Rich Bastards Anonymous
Did you know that Tag Heuer is pronounced Tag Hoy-er, and not Tag Heurghhh? You did? Well, you’re doing better than me. Did you know that Longines (pronounced: Lawn-jean and not Long’ns) has released its Quadruple Retrograde with more needles than a Spitfire cockpit? I bet you did.
Welcome to the rarified world of Rich Bastards’ Watches. But the thing is, Rich Bastards’ Watches seem to advertised everywhere and not just in Rich Bastards’ Monthly. I don’t know what we’re advertising on the back of venue at the moment but if it’s not Rolex then I’d better have a stern word with our sales department. I mean, seems like every newspaper supplement has an Omega ad on the back, and unless I’m very much mistaken even the June edition of the Wiggles magazine had a Jaeger-Le Coultre (pronounced Zsa-Cher Le Cootre, if you can believe it) liftout.
So I’m beginning to feel just a little left out. Everyone who’s anyone has a Rich Bastards’ Watch and I don’t.
But here’s the first problem I have: a Rich Bastards’ Watch requires mondo amounts of dosh. These watches can cost more than what my car’s worth. And, sure, I understand there’s a lot of precision hand-sprung expertise going on here and an army of old men with bionic eyeballs and nano-tools have been triple-repeating their perpetual jump-hours to bring these marvels of engineering to Rich Bastards the world over… but… 50 grand for a watch? Gimme a break.
The next small issue I have with Rich Bastards’ Watches is: they’re all so butt-ugly!

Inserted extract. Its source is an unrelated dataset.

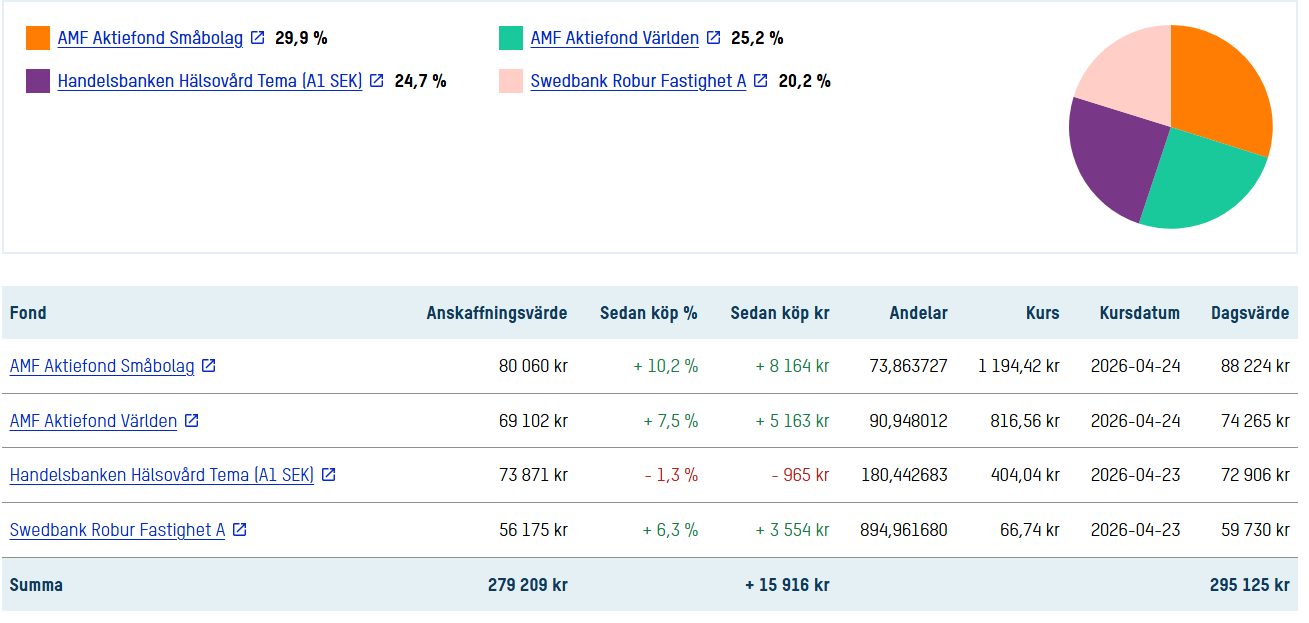This screenshot has width=1309, height=623.
Task: Click the Sedan köp % column header
Action: (648, 313)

As far as I can tell, Rich Bastards’ Watches fall into two categories. First up, you can go for a haute-fashion timepiece from classic names in chronography like Louis Vuitton or Salvatore Ferragamo and walk away with some odd-ball item not out of place on a catwalk on the planet Bizarro. Sure, you might look all avant garde now, but next year you’re stuck with a $20k paper weight.
On the other hand (so to speak), go for something more classic — by which I mean a watch with a big hand, a little hand and a tick-tock hand, rather than a heaving glob of plasma that simultaneously tells you the time and what celestial epoch you’re about to head into — then you’re likely to need a wrist the size of Lars ‘World’s Strongest Cod Trawlerman’ Friedulricksen to accommodate it. That’s right, watches are now bigger than dinner plates. I’m not sure why, I guess if you’ve just sold all your children into slavery to afford your Officiel Suisse Maurice Lacroix Tourbillion then presumably you want other Rich Bastards to see it — “Gazooks, look at that Rich Bastard’s watch. It’s the size of a flippin’ dartboard!”.
So, in summary, people the world over are falling over themselves to buy gaudy, over-priced, over-sized amulets with subjectively little aesthetic appeal. Worse still, people grab a whole bagful of ripoff gaudy, over-sized amulets from Bangkok! You’d have to have rocks in your head, surely?
Quality and looks are important. More important than a name. Don’t get sucked into name-chasing, always apply a ‘quality and appearance’ filter to any significant purchase. When it comes to furniture, for example, you’d be amazed at the quality, looks and value you can squeeze from a reputable custom furniture manufacturer. And don’t be discouraged by some of the luxe fitouts in our pages, they’re the equivalent of a Tiger Woods (bless his cotton socks) or a Cindy Crawford on the back page of Rich Bastards’ Monthly with they’re Omega or Rolex… they have their place, even if it’s not in yours. – CH.
CAPTION
Tag Heurgh timepiece: Too big to fit on an world’s randiest athlete. Case closed.